In termini educativi, l'alternativa complessiva che si delinea mette a fuoco piuttosto l'efficacia educativa che l'efficienza; rispetto a Prometeo, l'eroe orgoglioso che aveva donato il calendario simbolico della modernità, è il fratello Epimeteo che campeggia, parlando di una nuova tenerezza, e della gioia del dono. E l'identità di ognuno, persa la sua consistenza rigida, tende a configurarsi come un'identità narrativa; nella famiglia che assume un tale volto, non dominano i ruoli statici, ma il venire in luce delle singole personalità nell'avventura di un narrarsi senza fine, in una dimensione in cui nessuno vuol conoscere l'altro al di fuori di quello che l'altro medesimo sente di sé, pensa di sé.

La famiglia che assume la figura conviviale si scopre come una piccola comunità in cammino. Come ci rammenta un famoso dialogo di Platone: "Strada facendo insieme noi due decideremo quello che diremo. Adesso andiamo!" (Convito, 174 D).

Ritrovo nella famiglia ispirata alla convivialità queste cinque caratteristiche, che ora enuncio e poi illustrerò con rapida analisi: libertà autentica, amore confidente nello Spirito, la gioia, la disponibilità ospitale ed infine quella sobrietà che istituisce la famiglia come autentica preparazione all'ascolto degli altri uomini, e dunque come prima scuola di pace. Tali mi sembrano i principali contenuti valoriali di una famiglia d'ispirazione conviviale, vissuti a livello intuitivo-emozionale, ma poi anche meditati, argomentati, scanditi in una progettualità di vita semplice e persuasiva
 

Seconda parte

La ricerca della vera libertà

In una cultura e in un costume dotati di sfaccettature necrofile (innamorate della morte, o perlomeno flirtanti con essa), la famiglia d'ispirazione conviviale testimonia di non temere l'impatto con la storia, e di ricercare una libertà autentica, capace di generare, continuamente, opere nuove e significative. Diversi atteggiamenti e comportamenti, attorno a noi, si rivelano contrari alla vita, eppure sono vissuti, e talora difesi, in nome della libertà e in nome della qualità della vita (tossicomanie e tossicodipendenze, suicidio, ricerca del rischio per il rischio, ottundimento per via di quella musica che conduce, con ritmo sempre più accelerato, fuori dal mondo).

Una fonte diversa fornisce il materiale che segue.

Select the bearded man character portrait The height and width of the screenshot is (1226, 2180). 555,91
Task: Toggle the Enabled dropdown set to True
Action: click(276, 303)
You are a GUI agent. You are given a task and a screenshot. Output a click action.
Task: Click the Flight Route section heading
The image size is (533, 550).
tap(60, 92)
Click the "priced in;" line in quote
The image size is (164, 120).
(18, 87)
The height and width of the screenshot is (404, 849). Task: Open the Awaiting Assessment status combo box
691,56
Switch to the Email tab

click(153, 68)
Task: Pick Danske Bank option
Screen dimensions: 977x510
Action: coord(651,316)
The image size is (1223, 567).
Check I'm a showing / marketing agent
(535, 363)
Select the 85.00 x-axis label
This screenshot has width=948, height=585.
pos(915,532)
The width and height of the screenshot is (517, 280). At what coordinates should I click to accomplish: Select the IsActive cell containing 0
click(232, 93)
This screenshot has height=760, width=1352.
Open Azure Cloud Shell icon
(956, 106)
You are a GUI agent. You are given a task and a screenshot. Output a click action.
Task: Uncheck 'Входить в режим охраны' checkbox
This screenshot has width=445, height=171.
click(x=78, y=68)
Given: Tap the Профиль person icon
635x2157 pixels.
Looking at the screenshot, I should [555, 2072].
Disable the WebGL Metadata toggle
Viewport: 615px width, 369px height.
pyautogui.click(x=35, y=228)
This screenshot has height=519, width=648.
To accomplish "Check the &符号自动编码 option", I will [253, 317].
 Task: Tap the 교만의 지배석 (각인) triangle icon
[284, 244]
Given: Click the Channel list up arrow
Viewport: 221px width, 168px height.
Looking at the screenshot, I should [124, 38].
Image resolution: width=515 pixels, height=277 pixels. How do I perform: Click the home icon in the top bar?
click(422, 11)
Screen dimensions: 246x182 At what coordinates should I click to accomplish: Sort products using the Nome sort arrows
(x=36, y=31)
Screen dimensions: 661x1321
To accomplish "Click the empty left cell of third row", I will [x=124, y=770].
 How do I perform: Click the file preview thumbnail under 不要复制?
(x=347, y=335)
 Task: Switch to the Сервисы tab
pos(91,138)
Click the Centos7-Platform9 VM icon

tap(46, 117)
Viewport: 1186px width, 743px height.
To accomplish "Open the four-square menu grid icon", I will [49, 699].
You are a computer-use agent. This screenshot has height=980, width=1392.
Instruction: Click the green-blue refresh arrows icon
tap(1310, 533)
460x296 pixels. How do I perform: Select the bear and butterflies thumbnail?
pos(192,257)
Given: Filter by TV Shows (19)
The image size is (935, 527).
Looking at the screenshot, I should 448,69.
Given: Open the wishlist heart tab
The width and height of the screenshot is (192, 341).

Dal punto di vista educativo, si valorizzerà la libertà come impulso positivo; spirito conviviale può significare porre al centro la necessità di interrogarci sul senso della vita, privilegiando, rispetto alla quantità che ci assedia e soffoca, gli aspetti qualitativi della vita medesima. Vita e libertà, in definitiva, da concepire e testimoniare come due beni indivisibili. Libertà non come fuga e allontanamento, non come il disporre, con gelosa arroganza, di sé, ma come cammino verso una liberazione che emancipi da quelle schiavitù - a volte così nuove che ci riesce difficile riconoscerle - che avviliscono e soffocano l'uomo.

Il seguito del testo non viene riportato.